** The problem **
Starting at the line containing "Task: Open the Chart tab" and ending at the line containing "Action: pos(49,12)", express the data as a two-column CSV with the columns instruction and location. Give one row per item, put each value in a single quoted field with line breaks replaced by spaces, and leave out the pictures.

** Record list **

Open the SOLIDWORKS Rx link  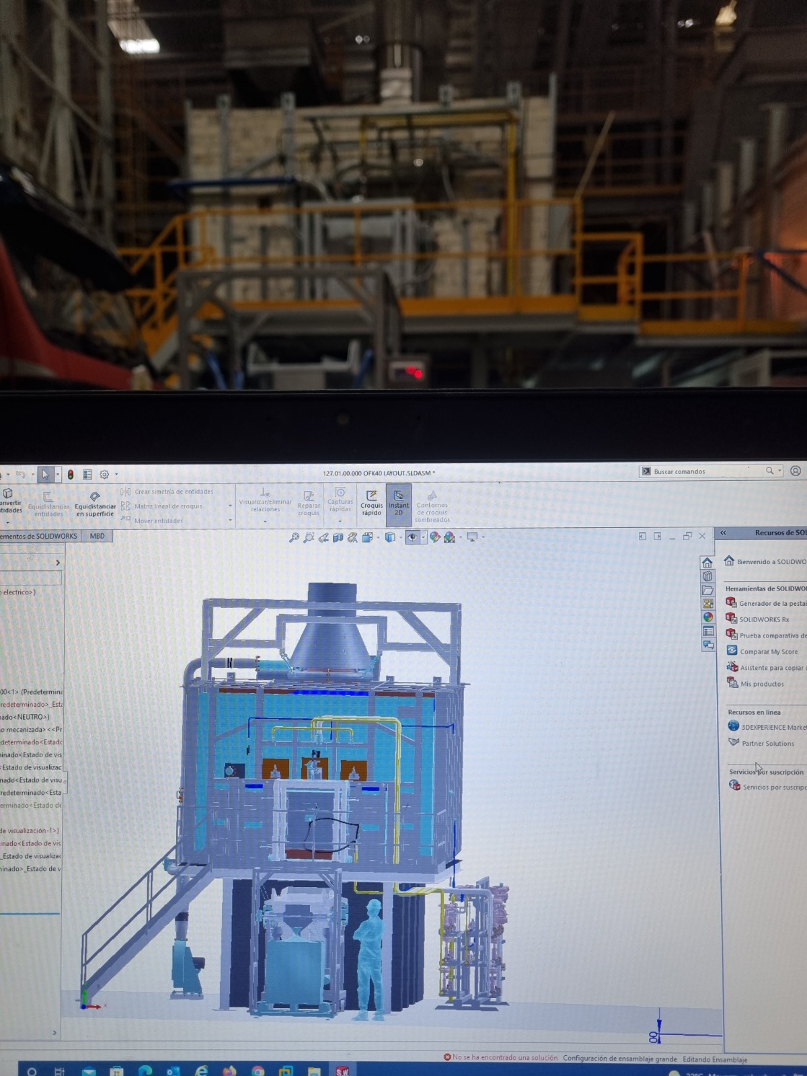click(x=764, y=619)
==
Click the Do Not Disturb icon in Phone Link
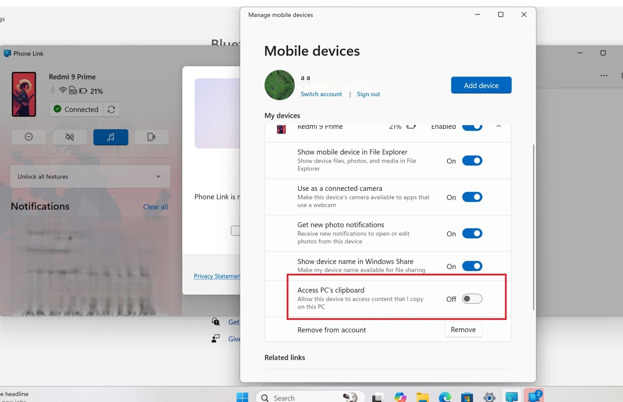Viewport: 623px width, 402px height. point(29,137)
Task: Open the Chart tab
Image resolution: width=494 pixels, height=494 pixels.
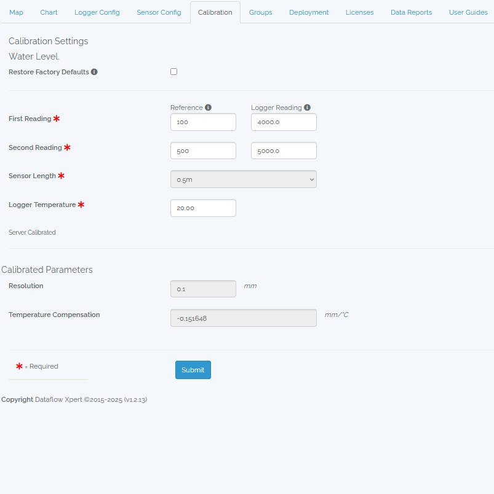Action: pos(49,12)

** Complete response **
instruction,location
"Task: Open the Chart tab Image resolution: width=494 pixels, height=494 pixels.","Action: pos(49,12)"